# Ray Crash Course - Python Multiprocessing with Ray

This lesson explores how to replace two popular multiprocessing libraries with Ray replacements to break the one-machine boundary:

* [`multiprocessing.Pool`](https://docs.python.org/3/library/multiprocessing.html#module-multiprocessing.pool) for general management of process pools.
* [`joblib`](https://joblib.readthedocs.io/en/latest/), the underpinnings of [scikit-learn](https://scikit-learn.org/stable/), which Ray can scale to a cluster.

We also examine how Ray can work with Python's [`asyncio`](https://docs.python.org/3/library/asyncio.html).

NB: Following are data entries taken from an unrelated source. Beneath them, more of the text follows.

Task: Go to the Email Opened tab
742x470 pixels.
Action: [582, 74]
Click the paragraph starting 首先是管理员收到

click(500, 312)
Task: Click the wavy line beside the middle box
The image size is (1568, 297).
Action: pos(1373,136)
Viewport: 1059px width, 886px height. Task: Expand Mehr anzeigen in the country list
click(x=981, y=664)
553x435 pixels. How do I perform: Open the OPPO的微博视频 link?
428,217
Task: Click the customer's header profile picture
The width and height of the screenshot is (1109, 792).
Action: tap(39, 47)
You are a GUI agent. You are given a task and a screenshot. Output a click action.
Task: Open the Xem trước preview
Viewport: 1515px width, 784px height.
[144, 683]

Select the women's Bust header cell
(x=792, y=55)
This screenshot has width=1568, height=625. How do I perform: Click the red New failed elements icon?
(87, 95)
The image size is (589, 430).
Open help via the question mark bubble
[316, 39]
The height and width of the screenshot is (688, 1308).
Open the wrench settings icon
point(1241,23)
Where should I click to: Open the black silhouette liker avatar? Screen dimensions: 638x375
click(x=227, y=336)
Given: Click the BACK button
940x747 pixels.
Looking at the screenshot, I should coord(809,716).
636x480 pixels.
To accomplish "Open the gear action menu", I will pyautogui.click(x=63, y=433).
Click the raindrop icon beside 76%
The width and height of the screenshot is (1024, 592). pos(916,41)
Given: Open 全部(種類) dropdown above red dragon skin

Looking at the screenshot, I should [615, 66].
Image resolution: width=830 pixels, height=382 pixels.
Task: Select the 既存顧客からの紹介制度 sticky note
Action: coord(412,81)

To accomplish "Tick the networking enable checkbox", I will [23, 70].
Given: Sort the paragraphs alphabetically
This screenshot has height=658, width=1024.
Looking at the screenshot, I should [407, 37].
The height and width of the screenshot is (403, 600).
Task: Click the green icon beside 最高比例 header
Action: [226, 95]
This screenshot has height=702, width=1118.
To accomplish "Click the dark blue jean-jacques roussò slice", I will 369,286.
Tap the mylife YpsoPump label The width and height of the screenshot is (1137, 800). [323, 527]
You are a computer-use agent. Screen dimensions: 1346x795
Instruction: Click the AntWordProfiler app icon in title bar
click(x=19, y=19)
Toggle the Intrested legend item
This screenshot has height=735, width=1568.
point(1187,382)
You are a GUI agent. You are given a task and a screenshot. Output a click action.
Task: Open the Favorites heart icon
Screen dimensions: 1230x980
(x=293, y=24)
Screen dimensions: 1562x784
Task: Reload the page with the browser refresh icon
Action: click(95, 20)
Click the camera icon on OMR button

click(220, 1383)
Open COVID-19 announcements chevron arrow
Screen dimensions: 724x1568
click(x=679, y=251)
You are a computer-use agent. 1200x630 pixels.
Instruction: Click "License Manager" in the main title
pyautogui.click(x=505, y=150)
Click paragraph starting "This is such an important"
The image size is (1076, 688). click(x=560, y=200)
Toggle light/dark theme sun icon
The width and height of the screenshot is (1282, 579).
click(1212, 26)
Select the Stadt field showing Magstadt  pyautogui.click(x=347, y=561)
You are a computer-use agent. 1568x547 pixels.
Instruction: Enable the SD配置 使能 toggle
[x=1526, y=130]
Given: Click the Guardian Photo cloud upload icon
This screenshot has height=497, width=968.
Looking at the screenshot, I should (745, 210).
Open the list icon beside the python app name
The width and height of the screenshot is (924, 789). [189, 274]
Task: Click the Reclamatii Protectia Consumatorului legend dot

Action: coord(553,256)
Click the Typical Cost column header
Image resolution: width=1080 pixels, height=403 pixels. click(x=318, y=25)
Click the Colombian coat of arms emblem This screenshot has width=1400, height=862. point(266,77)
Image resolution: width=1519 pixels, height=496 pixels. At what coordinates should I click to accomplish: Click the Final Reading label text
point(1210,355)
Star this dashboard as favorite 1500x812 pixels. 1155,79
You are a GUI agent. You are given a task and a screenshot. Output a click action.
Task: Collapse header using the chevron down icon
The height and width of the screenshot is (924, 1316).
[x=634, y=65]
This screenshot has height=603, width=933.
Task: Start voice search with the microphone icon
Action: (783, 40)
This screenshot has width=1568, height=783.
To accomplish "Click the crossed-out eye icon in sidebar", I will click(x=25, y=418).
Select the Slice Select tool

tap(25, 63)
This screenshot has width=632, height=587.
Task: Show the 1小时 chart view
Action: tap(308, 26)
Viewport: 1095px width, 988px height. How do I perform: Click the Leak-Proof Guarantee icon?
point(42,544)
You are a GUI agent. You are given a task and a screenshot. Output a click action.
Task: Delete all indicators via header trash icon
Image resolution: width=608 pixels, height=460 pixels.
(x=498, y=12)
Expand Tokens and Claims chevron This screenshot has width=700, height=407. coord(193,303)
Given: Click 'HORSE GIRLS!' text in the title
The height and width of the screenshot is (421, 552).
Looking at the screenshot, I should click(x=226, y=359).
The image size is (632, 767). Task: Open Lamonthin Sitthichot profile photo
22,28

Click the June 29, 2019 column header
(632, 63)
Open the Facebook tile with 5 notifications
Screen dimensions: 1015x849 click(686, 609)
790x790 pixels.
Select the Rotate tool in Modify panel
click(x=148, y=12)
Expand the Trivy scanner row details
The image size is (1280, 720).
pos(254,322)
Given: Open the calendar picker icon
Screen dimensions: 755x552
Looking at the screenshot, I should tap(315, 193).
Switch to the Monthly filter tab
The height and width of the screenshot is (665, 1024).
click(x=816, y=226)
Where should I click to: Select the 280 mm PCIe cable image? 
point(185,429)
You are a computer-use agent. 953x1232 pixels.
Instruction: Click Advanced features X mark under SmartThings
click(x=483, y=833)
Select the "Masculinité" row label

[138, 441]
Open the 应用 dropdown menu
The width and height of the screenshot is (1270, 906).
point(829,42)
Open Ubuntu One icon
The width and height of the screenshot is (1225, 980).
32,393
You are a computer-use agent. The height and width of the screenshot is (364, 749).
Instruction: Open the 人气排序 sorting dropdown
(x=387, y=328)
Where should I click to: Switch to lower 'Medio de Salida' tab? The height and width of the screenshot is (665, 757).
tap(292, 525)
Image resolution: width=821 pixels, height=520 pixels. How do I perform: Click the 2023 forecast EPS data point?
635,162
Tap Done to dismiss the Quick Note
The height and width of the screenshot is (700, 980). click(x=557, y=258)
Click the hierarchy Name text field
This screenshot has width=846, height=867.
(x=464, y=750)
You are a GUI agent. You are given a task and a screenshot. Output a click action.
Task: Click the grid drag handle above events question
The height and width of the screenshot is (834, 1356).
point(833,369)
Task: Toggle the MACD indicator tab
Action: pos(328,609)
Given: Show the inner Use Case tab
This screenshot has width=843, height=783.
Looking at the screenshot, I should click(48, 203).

> **Tip:** For more about Ray, see [ray.io](https://ray.io) or the [Ray documentation](https://docs.ray.io/en/latest/).

In [None]:
import ray, time, sys, os
import numpy as np

In [None]:
!../tools/start-ray.sh

In [None]:
ray.init(address='auto', ignore_reinit_error=True)

The Ray Dashboard, if you are running this notebook on a local machine:

In [None]:
print(f'Dashboard URL: http://{ray.get_webui_url()}')

## Drop-in Replacements for Popular Single-node, Multiprocessing Libraries

The Python community has three popular libraries for breaking out of Python's _global interpreter lock_ to enable better multiprocessing and concurrency. Ray now offers drop-in replacements for two of them, [`multiprocessing.Pool`](https://docs.python.org/3/library/multiprocessing.html#module-multiprocessing.pool) and [`joblib`](https://joblib.readthedocs.io/en/latest/), and integration with the third, Python's [`asyncio`](https://docs.python.org/3/library/asyncio.html).

This section explores the `multiprocessing.Pool` and `joblib` replacements.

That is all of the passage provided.